**Provided records**
######

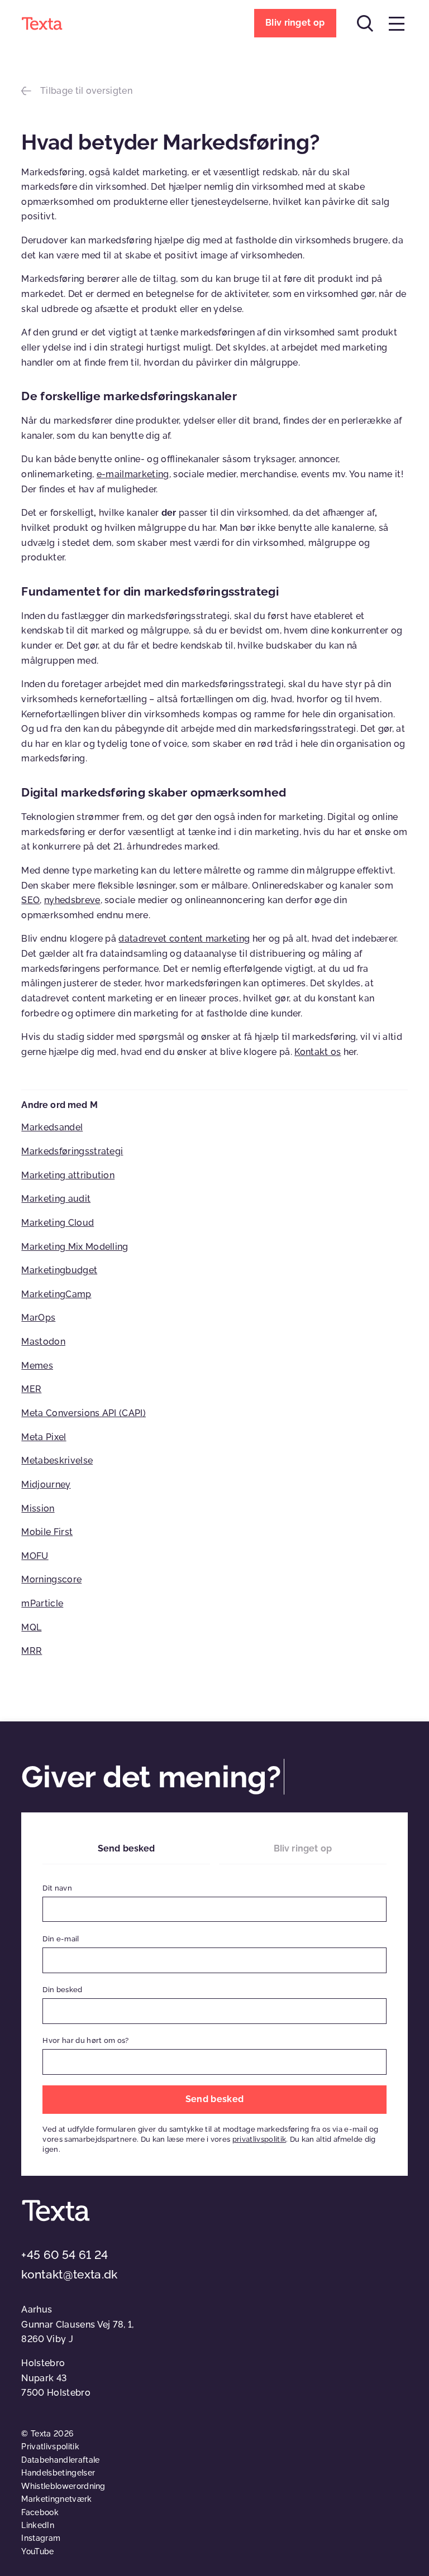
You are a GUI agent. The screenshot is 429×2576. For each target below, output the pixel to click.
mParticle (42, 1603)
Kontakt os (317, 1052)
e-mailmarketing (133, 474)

######

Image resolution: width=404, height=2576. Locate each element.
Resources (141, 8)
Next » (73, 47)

######

**About this task**
State how many lines in the listing above contain the string "each". Include no other words.

**Result for this task**
2